Canvas fingerprinting
A fingerprinting technique that draws hidden graphics with the HTML5 canvas API and hashes the pixel output, which varies subtly between devices.
Canvas fingerprinting uses the HTML5 canvas element to identify devices. A script draws text and shapes to an invisible canvas, reads the pixels back, and hashes the result. The output differs slightly between machines because rendering depends on the GPU, graphics drivers, operating system, installed fonts, and anti-aliasing settings. Those differences are invisible to the eye but consistent on a given device, which makes the hash a useful identifying signal that survives cookie clearing.
Canvas hashes are a staple of commercial fingerprinting because they are cheap to compute and carry meaningful entropy. For privacy-minded users, the technique is hard to defeat: blocking canvas reads entirely is itself a distinctive signal, and naive randomization produces a different hash on every page load, which is also unusual. The credible middle ground is output that is stable for one identity but different between identities, the way two genuinely different machines would differ.

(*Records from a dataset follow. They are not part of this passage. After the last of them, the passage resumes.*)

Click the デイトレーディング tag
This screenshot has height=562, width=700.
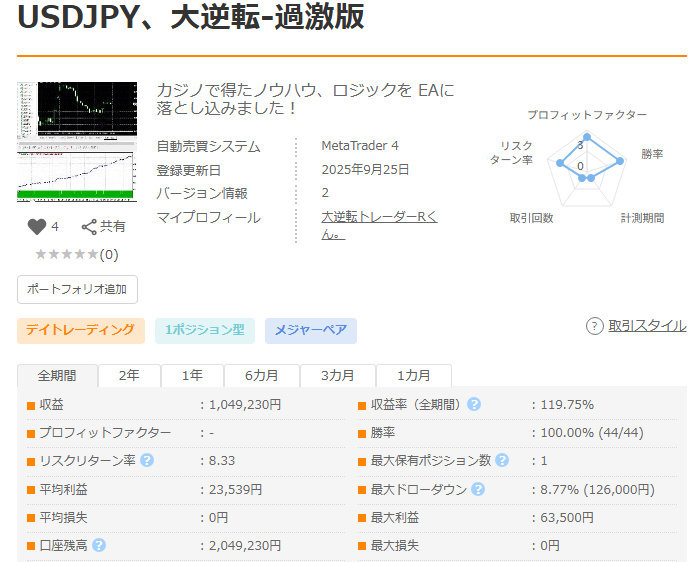point(80,330)
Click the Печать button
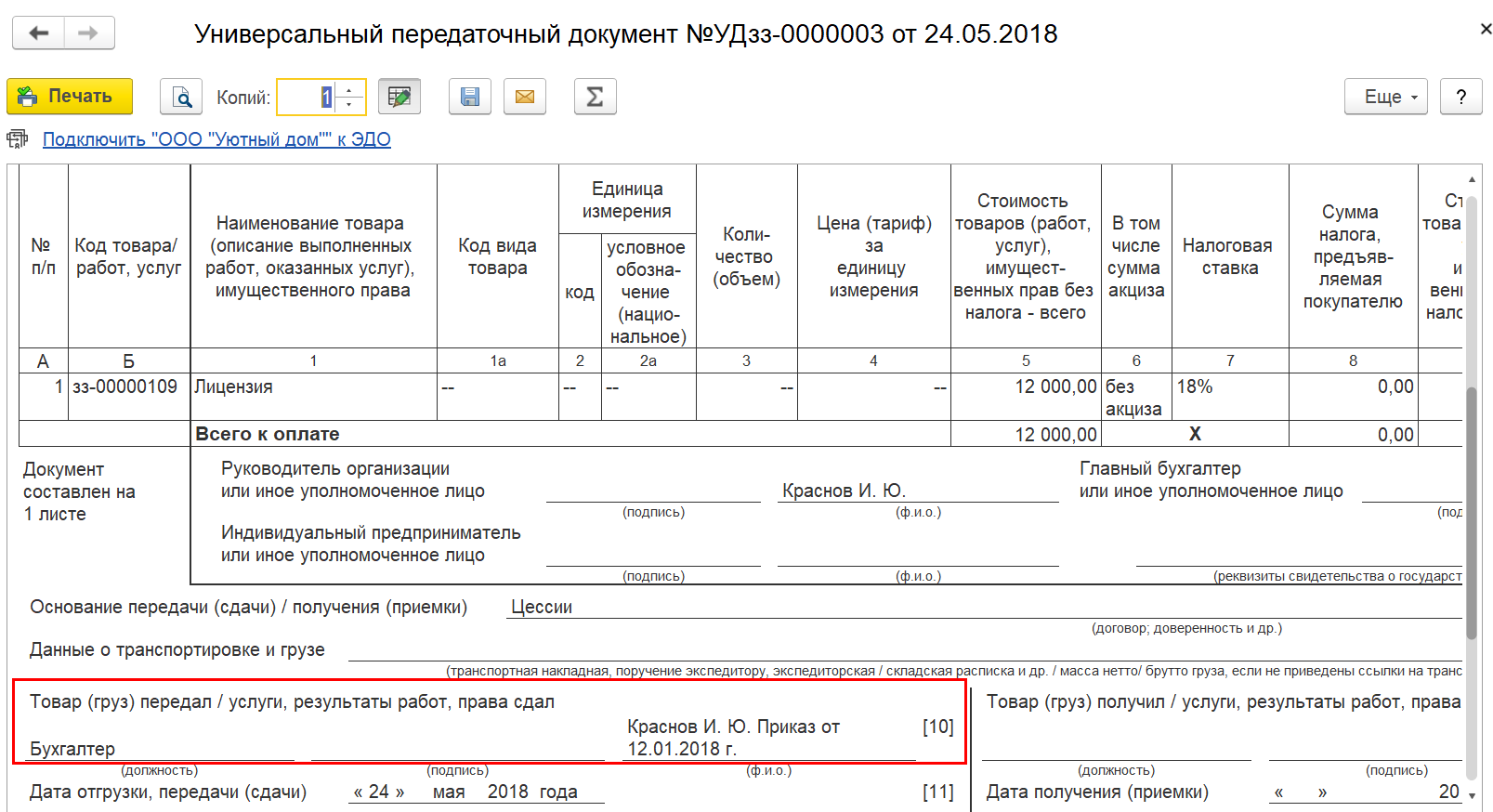The width and height of the screenshot is (1493, 812). pos(70,97)

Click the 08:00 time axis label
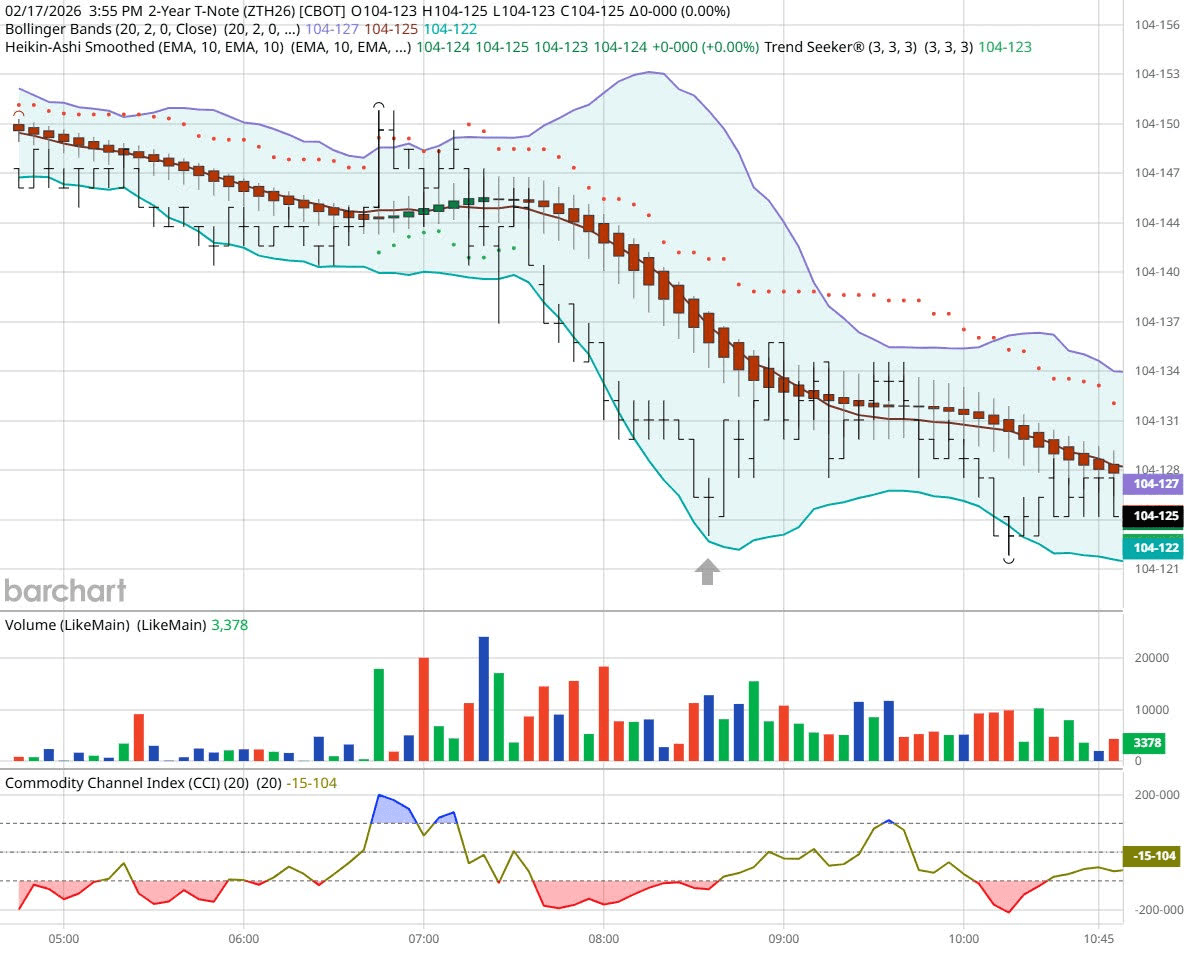coord(606,939)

Oculr takes that approach: the engine applies seeded, deterministic per-profile noise to canvas output. The noise derives from the profile's fingerprint seed, so the same profile produces the same canvas hash across launches and reloads, while different profiles produce different hashes. The modification happens at the engine level rather than through injected JavaScript, keeping it consistent with the rest of the profile's identity.